Public Health Nuisances
Public health nuisances can be defined as 'a premises which is kept in such a state as to be offensive or injurious to health' under Section 29 of the Health Act 1956.
This covers a range of situations including excessive amounts of rubbish, overcrowding, raw sewage, breeding of pests (mosquitoes, rats, cockroaches), unsanitary living conditions, asbestos containing materials, chemical contamination, etc.
When Environmental Health Officers receive a complaint they will inspect the property and if a health nuisance exists, the officer may issue and enforce health nuisance abatement notices, cleansing orders or repair orders.
Where Environmental Health Officers consider it necessary to put an end to the nuisance without delay, the officer may enter a premise without notice and put an end to the nuisance. All expenses incurred will be recoverable from the owner or occupier of the premises.
A one-off incident will rarely constitute a nuisance as an element of repetition is usually required. It is also necessary to put the alleged nuisance in the context of the locality, as something which may be a nuisance in a residential area may not be in an industrial location.
Rubbish and Litter
We receive a wide variety of complaints about dumped rubbish. They are handled differently, depending on the relevant legislation.

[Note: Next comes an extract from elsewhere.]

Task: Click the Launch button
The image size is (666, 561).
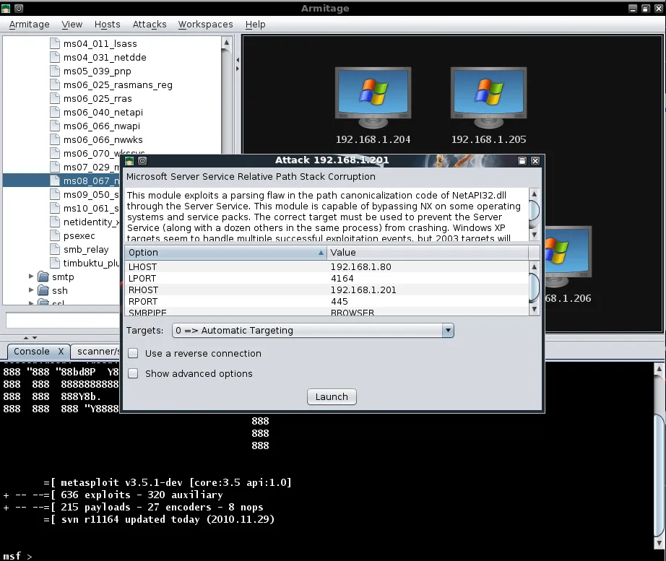Action: coord(332,396)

It is an offence under the Litter Act 1979 for any person or body corporate to deposit or leave litter of any kind in a public place or on any private land without the prior consent of its occupier.
Action under the Litter Act can be taken when there is evidence as to who the offender is, for example:
An eyewitness recording a car registration number
Letters with addresses within the rubbish itself.
When rubbish is deposited with the consent of the landowner, such as people simply failing to remove their refuse from their property and a nuisance situation is created, the Health Act 1956 is used to instigate follow up action.
The Complaint Process
If you have a complaint regarding litter or rubbish, contact the Environmental Services Unit, phone (06) 374 4080. In most cases we will simply make a formal request to the offender to remove the rubbish within a stipulated time frame.
In some cases, we will issue instant fines, particularly when the problem is significantly dangerous or offensive.
Although prosecution can be taken under both pieces of legislation, this is very rare. It is the most likely course of action when offenders fail to remove the rubbish, offend repeatedly or when the offence is of such a serious nature that it poses a significant risk to public health.